Exercise: Copy, from the data below, every line that has "height" in it.
[Records shown Boundary: Start]
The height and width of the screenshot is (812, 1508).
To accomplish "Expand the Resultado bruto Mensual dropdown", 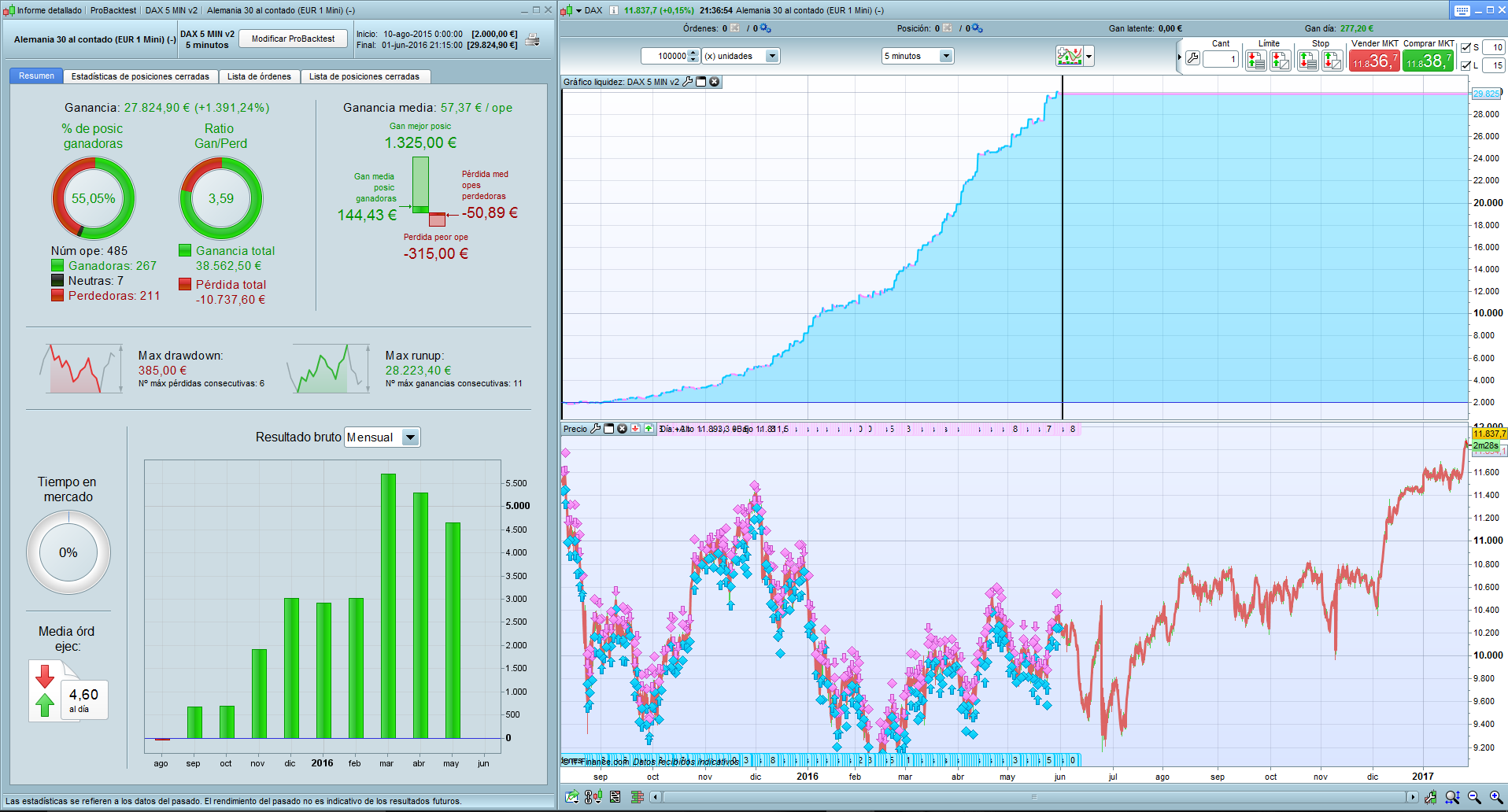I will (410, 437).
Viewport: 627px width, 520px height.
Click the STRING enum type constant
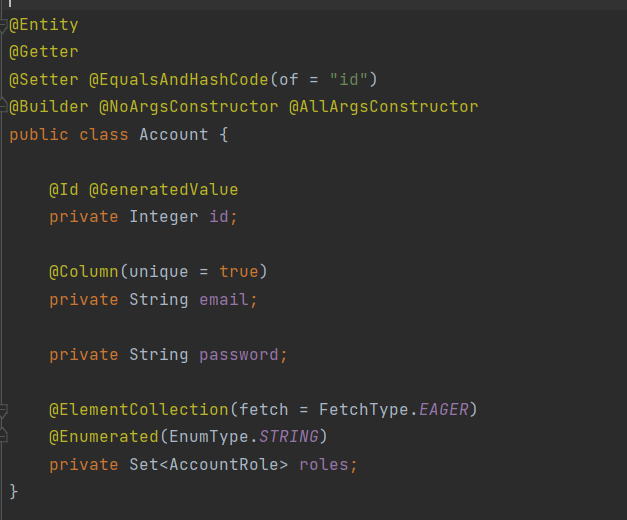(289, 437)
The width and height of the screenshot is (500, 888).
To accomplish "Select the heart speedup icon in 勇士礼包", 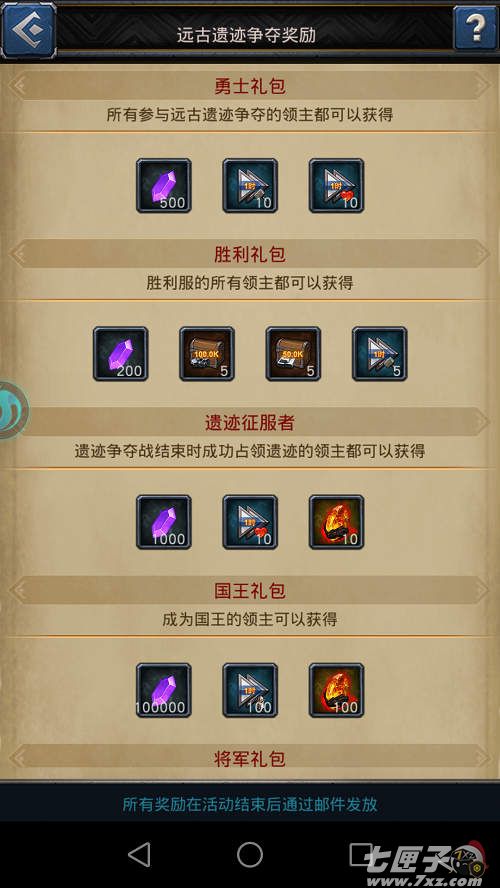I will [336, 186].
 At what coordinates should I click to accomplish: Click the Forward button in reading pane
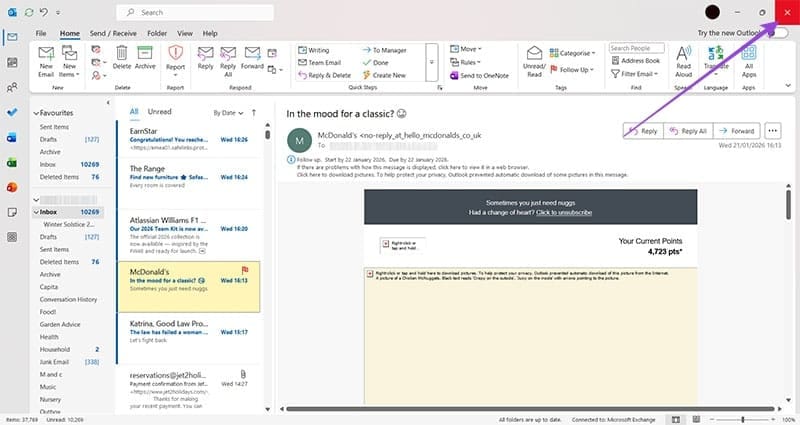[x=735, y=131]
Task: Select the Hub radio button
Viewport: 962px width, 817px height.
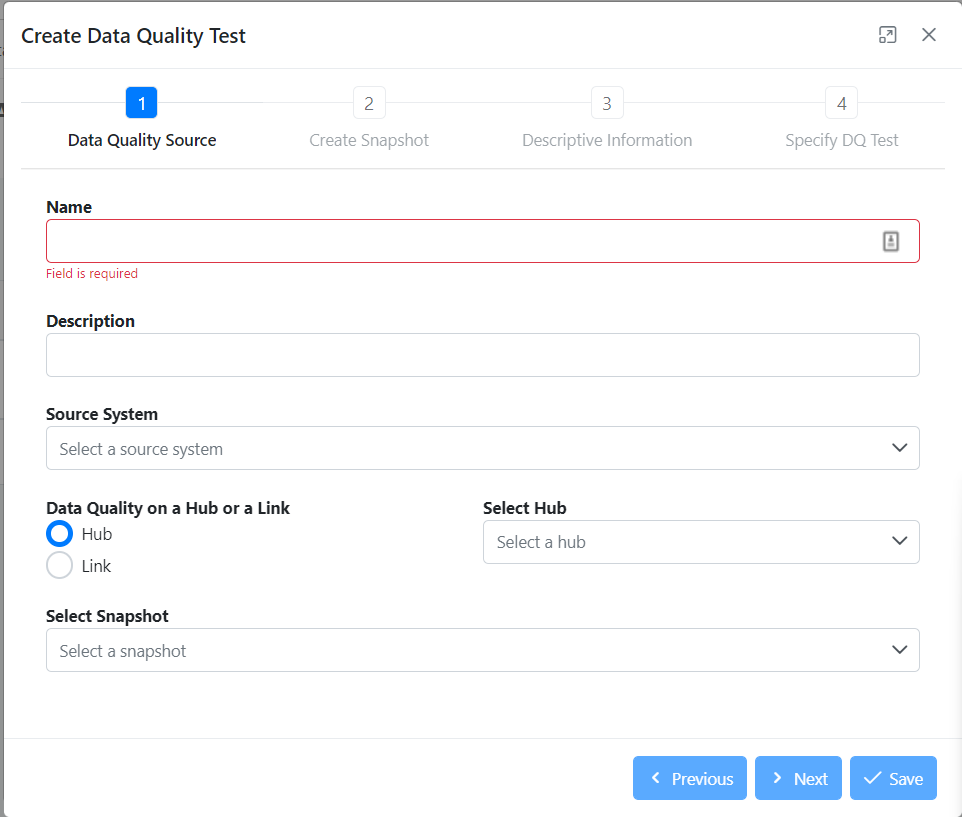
[Records shown Boundary: End]
Expected output:
The height and width of the screenshot is (812, 1508).
Viewport: 627px width, 520px height.
The width and height of the screenshot is (500, 888).
Viewport: 962px width, 817px height.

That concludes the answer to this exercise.